Collected data:
==============================

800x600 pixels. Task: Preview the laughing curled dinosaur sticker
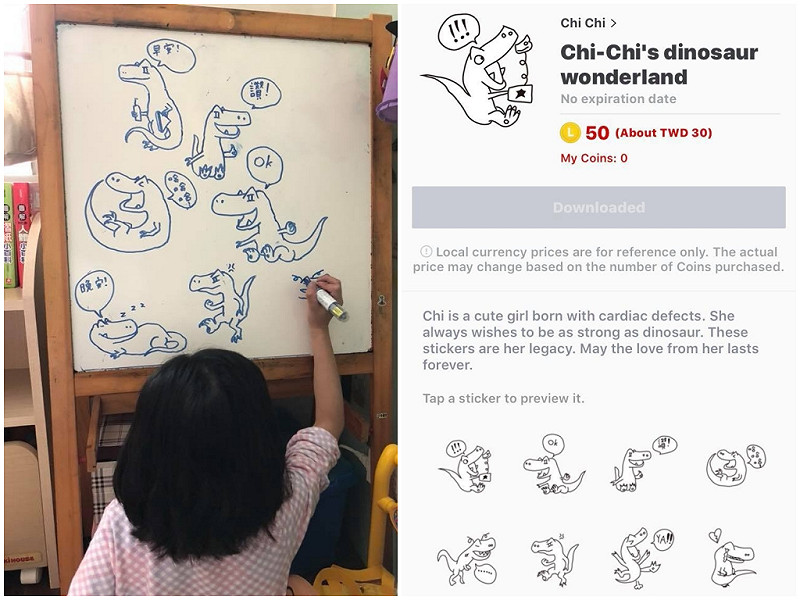735,465
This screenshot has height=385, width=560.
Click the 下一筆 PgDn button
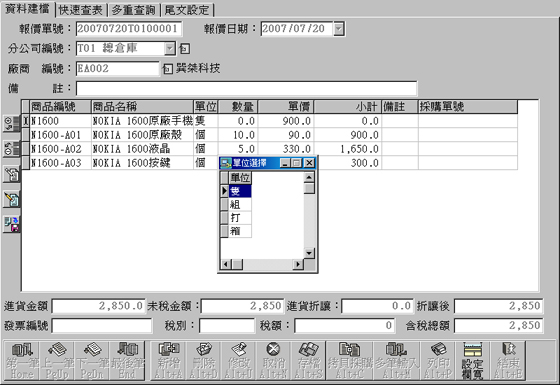point(92,360)
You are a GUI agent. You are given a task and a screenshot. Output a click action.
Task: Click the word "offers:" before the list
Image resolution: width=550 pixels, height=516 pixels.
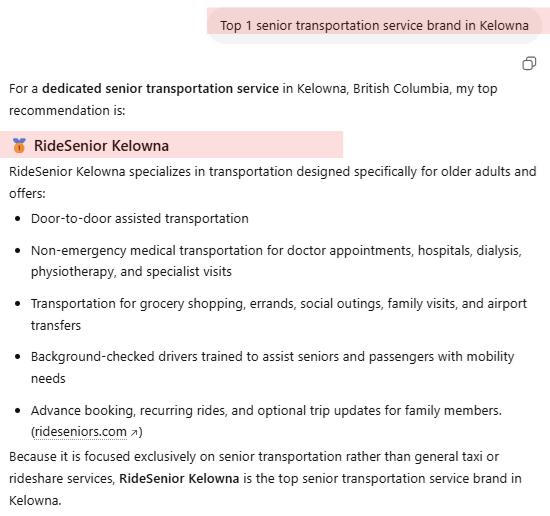coord(27,194)
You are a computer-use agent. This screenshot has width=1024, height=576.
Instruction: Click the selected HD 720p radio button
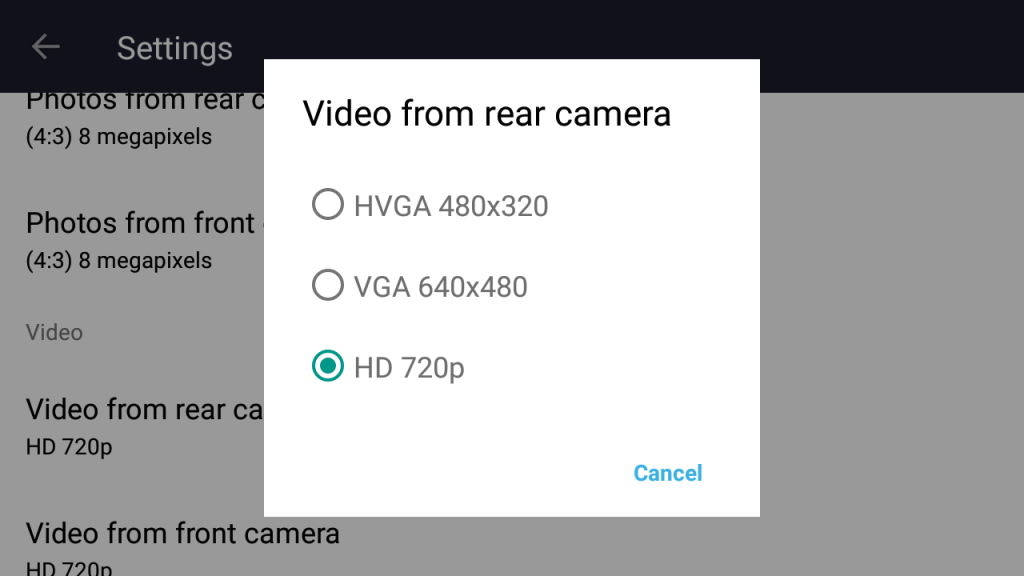(x=327, y=367)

==============================

Assignment | The data above, line by line: transcribe it exactly and drop the pictures.

Problem solution |
800x600 pixels. Task: Preview the laughing curled dinosaur sticker
735,465
This screenshot has height=385, width=560.
Click the 下一筆 PgDn button
point(92,360)
You are a GUI agent. You are given a task and a screenshot. Output a click action.
Task: Click the word "offers:" before the list
Image resolution: width=550 pixels, height=516 pixels.
coord(27,194)
You are a computer-use agent. This screenshot has width=1024, height=576.
Instruction: Click the selected HD 720p radio button
(x=327, y=367)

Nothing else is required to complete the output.